- **Work to be completed**
Using the listing below, keep only the lines with the word "computer" and copy them.
Study material below:
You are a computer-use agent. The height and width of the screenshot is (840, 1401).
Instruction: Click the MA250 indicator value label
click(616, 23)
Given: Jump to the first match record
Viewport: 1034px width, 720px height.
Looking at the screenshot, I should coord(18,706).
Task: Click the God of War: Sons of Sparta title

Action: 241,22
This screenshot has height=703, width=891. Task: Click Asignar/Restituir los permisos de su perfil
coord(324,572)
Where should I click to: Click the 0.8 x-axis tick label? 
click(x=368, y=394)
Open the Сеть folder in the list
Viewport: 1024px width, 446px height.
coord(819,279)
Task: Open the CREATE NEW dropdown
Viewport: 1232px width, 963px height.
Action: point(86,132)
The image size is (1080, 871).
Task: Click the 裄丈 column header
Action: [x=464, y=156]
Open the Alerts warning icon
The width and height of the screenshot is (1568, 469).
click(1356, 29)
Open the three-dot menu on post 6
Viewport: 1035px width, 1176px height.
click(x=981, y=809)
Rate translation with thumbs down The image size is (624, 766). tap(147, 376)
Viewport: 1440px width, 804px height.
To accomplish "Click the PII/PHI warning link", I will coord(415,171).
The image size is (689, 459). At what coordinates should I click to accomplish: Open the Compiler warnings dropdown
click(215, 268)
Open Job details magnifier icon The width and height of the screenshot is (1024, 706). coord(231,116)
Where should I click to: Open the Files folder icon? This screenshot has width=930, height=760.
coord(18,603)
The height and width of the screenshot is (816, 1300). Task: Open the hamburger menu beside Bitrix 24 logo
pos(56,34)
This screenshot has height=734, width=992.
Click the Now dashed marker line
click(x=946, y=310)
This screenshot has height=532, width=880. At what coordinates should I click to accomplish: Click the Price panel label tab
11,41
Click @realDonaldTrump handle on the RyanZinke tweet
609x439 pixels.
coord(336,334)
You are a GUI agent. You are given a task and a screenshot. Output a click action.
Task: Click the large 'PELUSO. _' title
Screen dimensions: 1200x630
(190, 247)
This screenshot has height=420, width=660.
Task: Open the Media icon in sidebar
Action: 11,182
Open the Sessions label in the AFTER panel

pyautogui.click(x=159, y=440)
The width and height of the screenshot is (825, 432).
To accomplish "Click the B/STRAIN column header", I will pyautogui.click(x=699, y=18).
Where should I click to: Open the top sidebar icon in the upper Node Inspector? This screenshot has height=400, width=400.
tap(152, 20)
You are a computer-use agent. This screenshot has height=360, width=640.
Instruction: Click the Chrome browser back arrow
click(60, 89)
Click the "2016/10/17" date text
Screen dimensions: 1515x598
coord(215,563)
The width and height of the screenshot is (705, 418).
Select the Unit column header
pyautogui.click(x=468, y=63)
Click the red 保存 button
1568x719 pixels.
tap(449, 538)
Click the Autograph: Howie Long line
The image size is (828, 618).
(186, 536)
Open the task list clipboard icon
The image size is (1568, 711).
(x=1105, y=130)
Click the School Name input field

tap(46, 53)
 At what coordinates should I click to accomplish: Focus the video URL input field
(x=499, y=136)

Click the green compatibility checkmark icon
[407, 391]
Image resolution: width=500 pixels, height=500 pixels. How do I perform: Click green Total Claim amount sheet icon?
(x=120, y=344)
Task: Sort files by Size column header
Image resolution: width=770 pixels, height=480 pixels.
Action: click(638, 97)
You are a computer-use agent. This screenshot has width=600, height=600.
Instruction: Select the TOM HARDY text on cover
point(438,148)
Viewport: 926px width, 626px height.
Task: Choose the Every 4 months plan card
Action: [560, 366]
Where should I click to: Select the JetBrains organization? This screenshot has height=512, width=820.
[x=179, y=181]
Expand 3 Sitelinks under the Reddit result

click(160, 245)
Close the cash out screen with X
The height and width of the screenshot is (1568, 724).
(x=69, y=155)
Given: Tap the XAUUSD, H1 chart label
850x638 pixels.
End of Study material.
- **Output for this task**
You are a computer-use agent. The height and width of the screenshot is (840, 1401).
You are a computer-use agent. This screenshot has height=360, width=640.
You are a computer-use agent. This screenshot has width=600, height=600.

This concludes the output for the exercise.